[Records from a collection]
* * *

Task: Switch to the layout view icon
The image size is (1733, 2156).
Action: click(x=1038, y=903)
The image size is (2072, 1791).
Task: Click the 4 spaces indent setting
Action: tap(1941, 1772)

* * *

→ THE TASK
The data above is to be restated line for line, word for word.

→ ANSWER BELOW
Task: Switch to the layout view icon
The image size is (1733, 2156).
Action: click(x=1038, y=903)
The image size is (2072, 1791).
Task: Click the 4 spaces indent setting
Action: tap(1941, 1772)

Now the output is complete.